A COALMINER'S GRANDAUGHTER
To Orwell Today,
Hello, I was wondering if you could help me? My grandfather had the coal dug out of our land in Kentucky and now has a shed full of it in Ohio and I was wanting to know where we could sell it and what is the going price?
I assume you must have read my articles COAL SCRAMBLING IN WIGAN and PENNSYLVANIA IS WIGAN PIER and ROAD TO WIGAN PIER and that's why you're asking me the question about coal?
But actually I don't know any more about where to sell it or how much it is worth than you do. Up here in Canada we have some of the best coal in the world and our coal miners are all out of work, same as yours down there in the USA.
All the best in finding a buyer,
PS - I'm glad to hear from a coalminer's grandaughter.
PPS - You've probably heard the expression "taking coals to Newcastle" which describes an absurdity, as does "selling ice to Eskimos"
Taking coals to Newcastle (it finally happens). Northern Echo, Aug 5, 2004
In the once coal-rich North-East, the phrase "taking coals to Newcastle" was a definition of the absurd. But now, what for centuries was unthinkable, has happened - and shipments of cheap Russian coal have arrived on the Tyne. Tyne Dock expects to import up to 70,000 tonnes by December in an experimental deal with a North-East smelter plant. It is a complete turnaround for the port, which at its peak was the largest exporter of coal from the North-East's collieries, sending millions of tonnes a year from the Tyne. The managing director of the Port of Tyne, Keith Wilson, said the port has not exported coal since 1998 but was now delighted to have secured the contract with Alcan for its aluminum production in Lynemouth, Northumberland. He said: "During the last two months, we brought in two shipments of low sulphur coal from Russia. The Tyne was the largest exporter of coal. We do not export coal now but it is ironic we are now starting to import it."

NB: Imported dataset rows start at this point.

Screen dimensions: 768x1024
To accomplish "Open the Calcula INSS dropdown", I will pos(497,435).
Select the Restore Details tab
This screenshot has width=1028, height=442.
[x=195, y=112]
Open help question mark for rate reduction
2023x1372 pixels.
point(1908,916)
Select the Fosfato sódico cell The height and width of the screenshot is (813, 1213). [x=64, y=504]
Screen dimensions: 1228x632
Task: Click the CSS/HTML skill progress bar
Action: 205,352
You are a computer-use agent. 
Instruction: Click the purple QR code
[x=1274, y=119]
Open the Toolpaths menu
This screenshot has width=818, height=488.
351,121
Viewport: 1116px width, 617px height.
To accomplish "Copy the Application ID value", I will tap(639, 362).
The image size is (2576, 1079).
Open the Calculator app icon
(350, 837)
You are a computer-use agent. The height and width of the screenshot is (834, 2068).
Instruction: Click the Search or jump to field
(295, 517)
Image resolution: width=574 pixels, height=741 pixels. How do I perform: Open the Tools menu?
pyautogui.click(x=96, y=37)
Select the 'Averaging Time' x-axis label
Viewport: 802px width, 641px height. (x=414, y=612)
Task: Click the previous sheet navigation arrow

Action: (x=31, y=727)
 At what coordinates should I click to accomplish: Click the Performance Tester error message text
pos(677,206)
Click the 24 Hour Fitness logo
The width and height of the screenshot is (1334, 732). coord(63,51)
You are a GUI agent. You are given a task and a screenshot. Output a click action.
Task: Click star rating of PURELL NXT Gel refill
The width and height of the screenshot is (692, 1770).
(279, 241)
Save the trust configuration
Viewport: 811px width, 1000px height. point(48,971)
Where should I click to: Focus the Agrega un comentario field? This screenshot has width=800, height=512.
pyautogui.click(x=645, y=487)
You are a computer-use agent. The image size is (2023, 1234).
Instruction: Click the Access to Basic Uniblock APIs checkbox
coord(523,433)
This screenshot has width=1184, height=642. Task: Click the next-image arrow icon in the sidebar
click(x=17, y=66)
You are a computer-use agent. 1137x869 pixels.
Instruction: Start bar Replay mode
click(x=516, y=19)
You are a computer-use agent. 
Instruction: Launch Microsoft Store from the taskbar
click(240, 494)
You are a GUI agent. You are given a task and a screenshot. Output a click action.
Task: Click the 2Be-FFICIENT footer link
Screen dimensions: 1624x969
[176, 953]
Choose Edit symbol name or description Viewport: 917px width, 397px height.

Mr Wilson said the deal had in part helped the port's rail division take off in the past two months, with the number of trains using the port rising from one or two a week to up to 12 a week. A spokesman for Alcan said the firm had been importing coal for some time but this was the first time it had been delivered through the Port of Tyne. "The company has a contract to take coal from the nearby Ellington pit in Northumberland, but the colliery has not been able to produce enough coal to power the station for around ten years," he said. But Dave Hopper, North-East secretary of the National Union of Mineworkers, branded the coal imports into the Tyne a disgrace. Mr Hopper said: "Ellington, which is the last colliery in the North-East, is only two miles away from Alcan and is struggling to stay open."